## Source document
************
OK people. Can I be really honest? About an insecurity I have? (And no, it's not the lines around my eyes in this un-Photoshopped picture. I'm proud of the fact that I've smiled enough in my life to have them! And I also, truthfully don't really know how to use Photoshop. I feel better getting that off my chest.) K, thanks.

Blogging is a very vulnerable thing. You invite others into your life, you share a little (or a lot) of your heart, and you hope that what you have to say resonates with others. You spend a lot of time working alone. Sometimes when I push "publish" on a blog post, I feel like a little kid who's created a piece of artwork for a parent or a teacher. Like this theoretical kid, I present the piece of work and watch with wide eyes, waiting and hoping for affirmation (Do you like it? Do you like me?), but so easily crushed by a distracted or less-than-enthusiastic response. On days I write a post and get no feedback, I feel like a failure. It sort of feels like calling a friend, sharing about your day, and hearing silence on the other end. (Can any other bloggers out there relate??)

I wish I weren't so dependant on others' approval. I wish I could just create for the joy of creating – be it writing or cooking – without any ounce of ego tied into the process. I don't want my identity to be defined by my work, or by others' opinions of it. But somehow, knowing that people are (hopefully!) reading what I write, makes me crave a response. Not even praise – just a two-way conversation. I want to hear about you: what you think, how you feel, what you're cooking! I created the blog with the idea that it would be digital extension of my actual yellow table. Since I can't have you ALL over for dinner at once (wouldn't that be fun, though?!), I want this blog to be a place where we can all share stories, swap recipes, and do life together. Around the table.

Creativity2

But what I'm realizing, of late, is that creativity takes courage. (Matisse said it, not me!) I bought a new journal recently with that quote written on the front, because the phrase really resonated with me. To pursue a creative path – be it art or design or cooking or writing, or starting your own blog or business – takes a LOT of courage. Because you're inevitably going to have to swim upstream. You'll do things that others will tell you you're crazy for doing. You'll have to create on days you feel uninspired. You'll pour your heart and soul into projects that get ignored. And you'll fight the daily battle of the mundane, that threatens to squeeze the magic out of creation. But you'll keep doing what you're doing because you love it. Because you can't not do that thing. You'll create for the joy of creating and that will be enough. BUT you'll also have days where you're insecure. Where you're like that little kid needing approval. (I get it, I'm that little kid, too!) You'll question why you're doing what you're doing, and if you have what it takes. You'll want to throw in the towel.
************
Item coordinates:
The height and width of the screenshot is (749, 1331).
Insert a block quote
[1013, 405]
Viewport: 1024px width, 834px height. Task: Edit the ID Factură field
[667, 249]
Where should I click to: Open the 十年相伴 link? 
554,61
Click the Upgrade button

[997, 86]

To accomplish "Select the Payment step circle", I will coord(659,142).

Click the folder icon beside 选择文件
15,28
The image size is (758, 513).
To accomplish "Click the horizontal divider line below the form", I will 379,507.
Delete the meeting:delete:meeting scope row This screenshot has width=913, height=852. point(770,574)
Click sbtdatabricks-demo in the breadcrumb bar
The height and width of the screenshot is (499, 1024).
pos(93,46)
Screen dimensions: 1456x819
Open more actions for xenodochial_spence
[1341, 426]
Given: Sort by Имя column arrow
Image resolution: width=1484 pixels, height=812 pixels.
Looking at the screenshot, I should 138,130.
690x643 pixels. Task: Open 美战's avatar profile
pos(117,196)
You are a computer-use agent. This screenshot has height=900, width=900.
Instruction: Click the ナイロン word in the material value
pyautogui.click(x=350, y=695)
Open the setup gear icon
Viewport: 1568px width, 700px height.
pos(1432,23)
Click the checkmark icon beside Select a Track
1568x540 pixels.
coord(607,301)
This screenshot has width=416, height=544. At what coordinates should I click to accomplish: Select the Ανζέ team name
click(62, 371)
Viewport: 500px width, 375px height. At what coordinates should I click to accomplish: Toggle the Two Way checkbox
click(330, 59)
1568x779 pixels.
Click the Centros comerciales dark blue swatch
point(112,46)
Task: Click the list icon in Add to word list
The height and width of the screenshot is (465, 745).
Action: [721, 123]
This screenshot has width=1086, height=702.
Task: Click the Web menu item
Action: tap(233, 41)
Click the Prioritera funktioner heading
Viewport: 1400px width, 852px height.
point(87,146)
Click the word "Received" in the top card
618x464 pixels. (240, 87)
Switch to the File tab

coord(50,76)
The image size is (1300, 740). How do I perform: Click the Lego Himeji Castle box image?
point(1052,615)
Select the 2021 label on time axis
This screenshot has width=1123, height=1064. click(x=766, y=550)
************
## Task 1
In one to three sentences, explain why the blog post on creativity and courage says that following a creative path takes a lot of courage.
## Task 2
Please continue the blog post about creativity and courage, starting after its final sentence.
You won't need the items for any of this.

## Final answer 1
It takes courage because you are bound to swim upstream: others will call you crazy, you will have to create on uninspired days, projects you pour yourself into will get ignored, and you will fight the daily battle of the mundane that threatens to squeeze the magic out of creation.

## Final answer 2
But let me encourage you: keep doing what you're doing. Because even if nobody notices, what you're doing matters. YOU matter. And the best thing you can offer to the world is your authentic self. I watched an inspiring video called "What I Have to Offer" recently, created by filmmaker Eliot Rausch based on a 5-minute exerpt from a speech by director Charlie Kaufman. I love the ending line: "I believe that with courage and vulnerability and honesty, the stuff we put into the world can serve a better purpose. What I have to offer is me. What you have to offer is you." YES!

I've got so many friends that inspire me with their creative pursuits. Artists like Emily Leonard (pictured below), Balint Zsako, and Rebecca Rebouché, who sit at their easels day after day, alone, to channel beauty onto the canvas.

Emily-Art

Musicians like The Lone Bellow, who played for years in obscurity – and kept going – until they made the leap onto the tour circuit, my dear friend Katie Gustafson whose talent and tenacity inspires me, and Eric Marshall, a.k.a. Young Oceans, (pictured below) whose hauntingly beautiful songs of worship have touched thousands.

Eric-Marshall

Photographers like Eric Ryan Anderson (pictured below) who captures peoples' very souls on film, Amy Dickerson, who captured many of the beautiful images in this post...

Eric-Anderson

...and Signe Birck, who brings food to life with her camera.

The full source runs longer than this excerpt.